In the first signals of what Taliban rule in Afghanistan could look like in the twenty-first century, a member of the group’s cultural commission promised amnesty (AP) for those who opposed the Taliban and said women will still be allowed to work and study

In the first signals of what Taliban rule in Afghanistan could look like in the twenty-first century, a member of the group’s cultural commission promised amnesty (AP) for those who opposed the Taliban and said women will still be allowed to work and study. But many Afghans doubted those assurances and continued to try to leave the country as evacuation flights recommenced at Kabul’s airport today.

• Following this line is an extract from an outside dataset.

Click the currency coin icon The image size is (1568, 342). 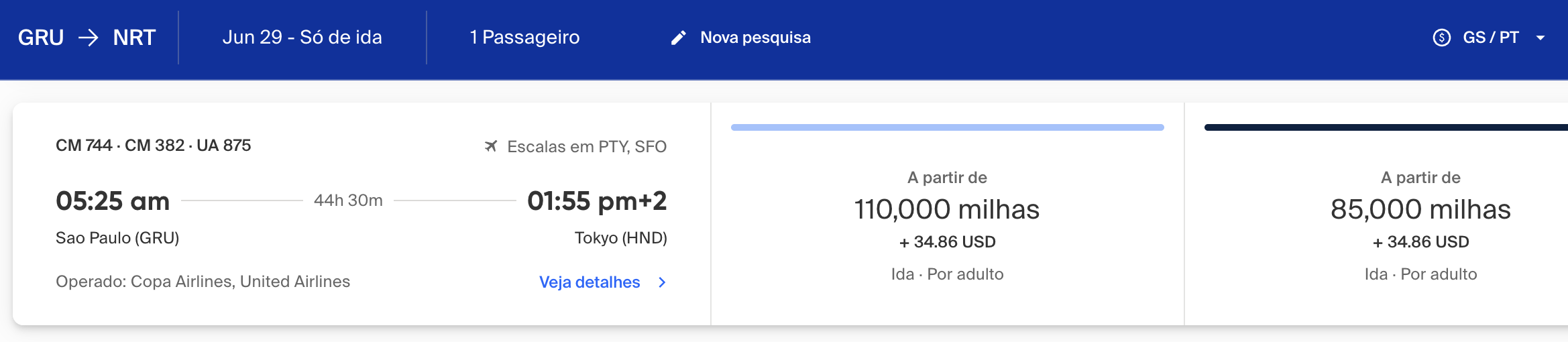click(1441, 38)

President Joe Biden defended the United States’ military drawdown in an address at the White House, acknowledging that the withdrawal was “messy” but saying that he stood by the decision to end U.S. involvement in the war. Biden also said Afghan troops had shown a lack of willingness to fight despite years of U.S. support. A Pentagon official said the United States is making plans to evacuate some twenty-two thousand applicants (CQ Roll Call) for special visas for Afghans who aided the U.S. war effort. Meanwhile, checkpoints set up by the Taliban have blocked many people (WSJ) trying to reach Kabul’s airport.

Analysis

“The non-Taliban side doesn’t have any leverage to force anything,” the American University of Afghanistan’s Haroun Rahimi tells the Wall Street Journal. “But if the Taliban exclude their opposition, if they don’t try to expand the domestic base of their support, they may be laying the seeds for a resistance to emerge against them.”

“The Biden administration’s short timetable for withdrawal, tied to the 20th anniversary of 9/11, and in the middle of the fighting season, was a mistake. But the situation on the ground is the result of two decades of miscalculations and failed policies pursued by three prior U.S. administrations and of the failure of Afghanistan’s leaders to govern for the good of their people,”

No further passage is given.